If you've spent any time researching startup equity, you've seen the ISO vs NSO comparison. ISO good (lower tax!), NSO simpler (no AMT!). Most articles end there. Most articles also assume you can sell your shares within a year of exercise. At a private company, that assumption breaks down — and the tradeoff changes.
The textbook comparison
- ISO at exercise: no immediate income tax, but the spread (FMV − strike) is an AMT preference item.
- NSO at exercise: spread is ordinary income, immediately, with payroll withholding.
- ISO at sale (>1yr after exercise, >2yr after grant): entire gain at long-term capital gains rates (20% top federal + 3.8% NIIT).
- NSO at sale: spread at exercise was already ordinary income. Any subsequent gain is capital gains.
The illiquidity twist
At a public company, you can exercise an ISO and sell the shares the same day. AMT becomes negligible because you have cash from the sale to cover it. The ISO advantage is fully realised if you can hold for >1 year.
At a private company, you exercise — and then you sit. You may not be able to sell for 3, 5, even 10 years. Meanwhile, your AMT liability is real and due that tax year. People have gone bankrupt over private-company ISO exercises that triggered AMT they couldn't pay.
When ISO still wins
ISO wins when (a) you have cash to cover AMT without selling shares, (b) you expect a liquidity event within a reasonable timeframe, and (c) you can wait long enough post-exercise to clear the holding periods.

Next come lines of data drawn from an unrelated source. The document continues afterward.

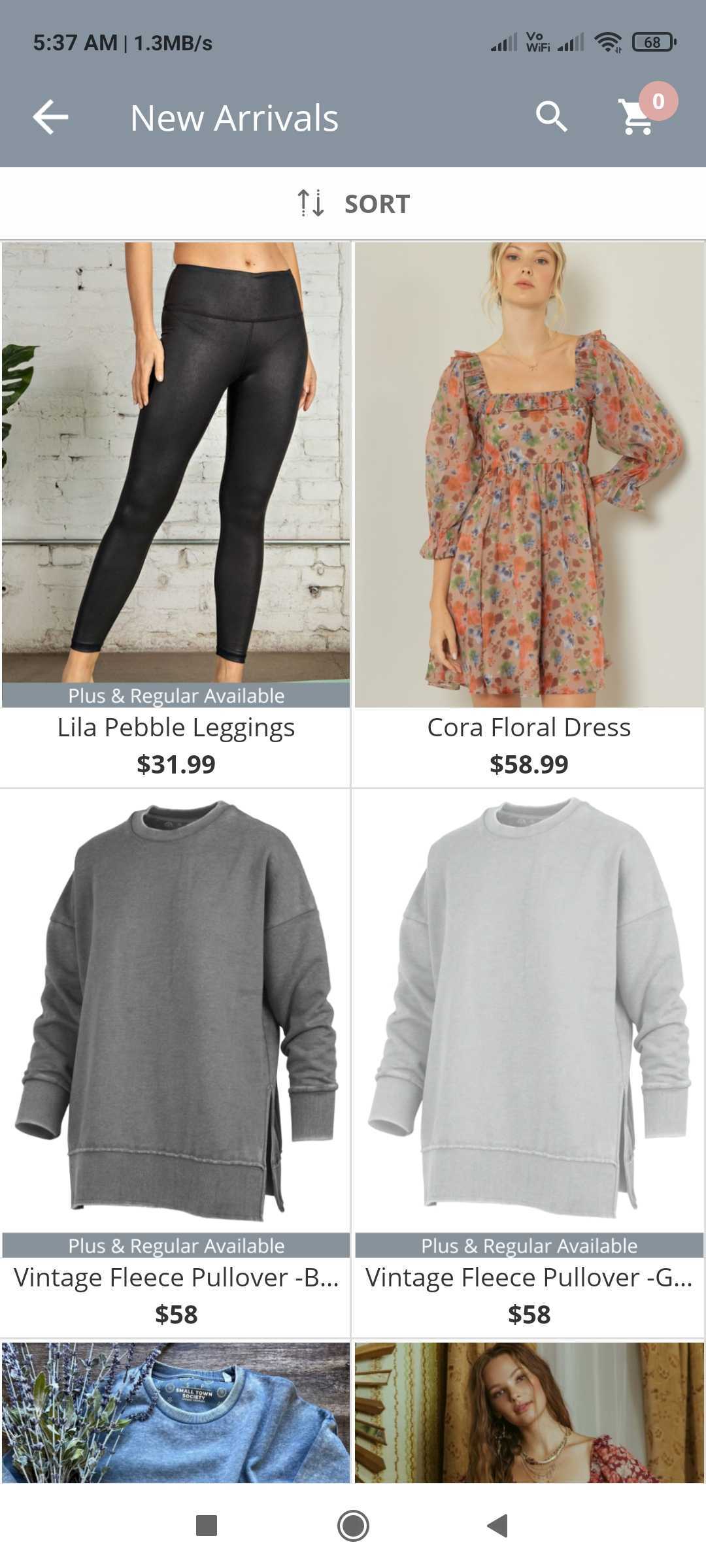Tap the Vintage Fleece Pullover -B... title
The image size is (706, 1568).
coord(176,1278)
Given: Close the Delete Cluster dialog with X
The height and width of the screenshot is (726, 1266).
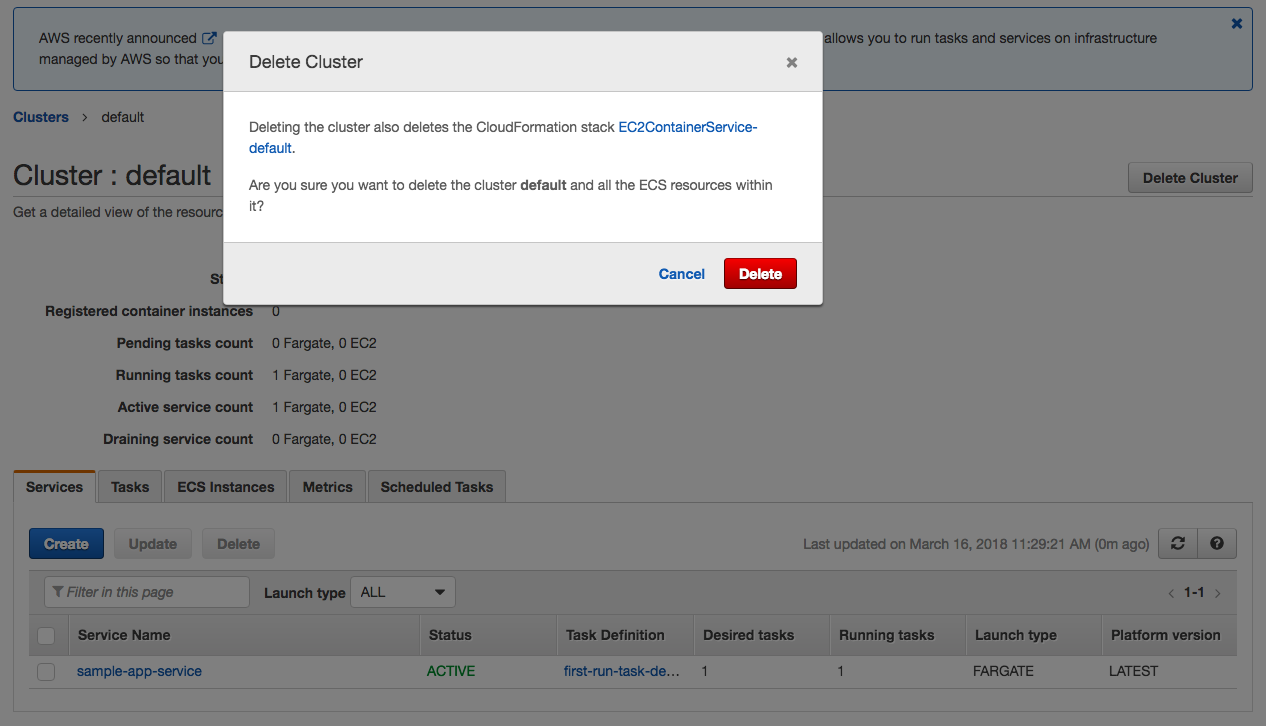Looking at the screenshot, I should point(791,62).
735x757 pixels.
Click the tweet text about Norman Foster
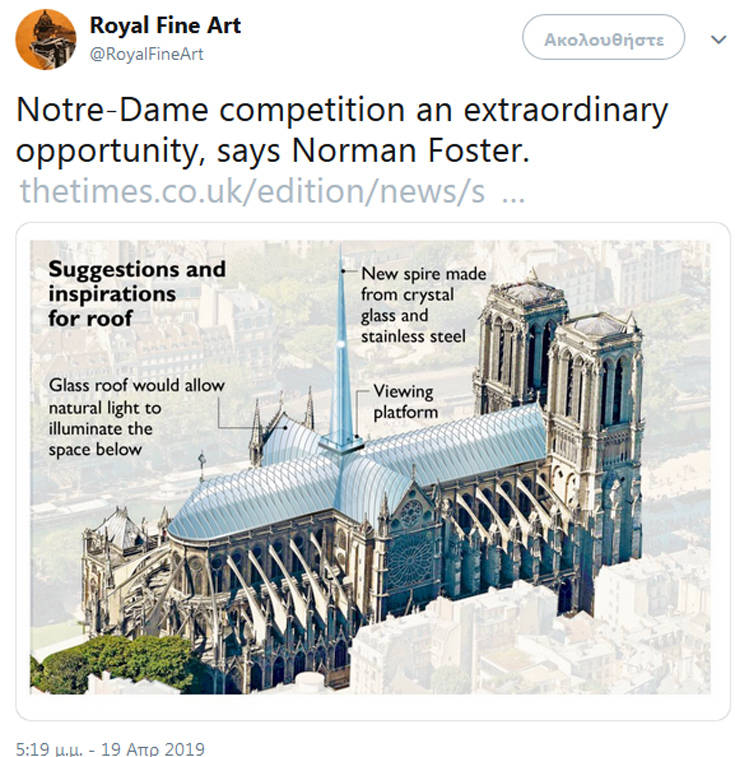pyautogui.click(x=342, y=130)
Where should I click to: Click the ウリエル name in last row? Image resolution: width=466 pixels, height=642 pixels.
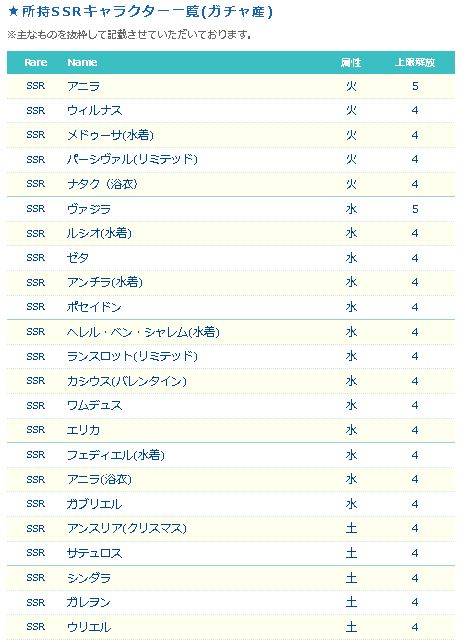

When NSO is actually better
NSO is better when you'd otherwise face large AMT and no way to pay it. The ordinary income at NSO exercise is also less than total ISO ordinary-rate equivalence in some scenarios — particularly when you're certain you'll sell within a year.
Rule of thumb: if you have ISOs and the spread × your vested shares is more than 25% of your liquid net worth, the AMT trap is real. Talk to a CPA before exercising.